[Dataset rows]
———

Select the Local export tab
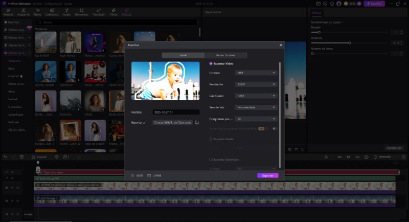The width and height of the screenshot is (409, 222). click(183, 55)
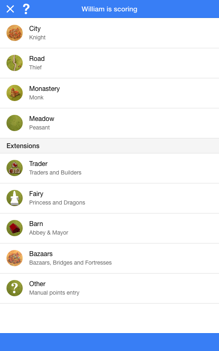Tap the Other question mark icon

point(15,288)

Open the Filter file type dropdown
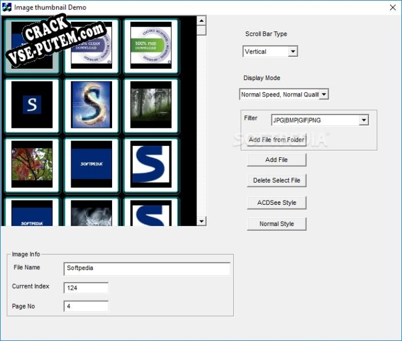(x=363, y=120)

———

--- Task instructions ---
Reproduce the lines above verbatim, omitting the pictures.

--- Correct output ---
Select the Local export tab
The width and height of the screenshot is (409, 222). click(183, 55)
Tap the Other question mark icon

point(15,288)

Open the Filter file type dropdown
(x=363, y=120)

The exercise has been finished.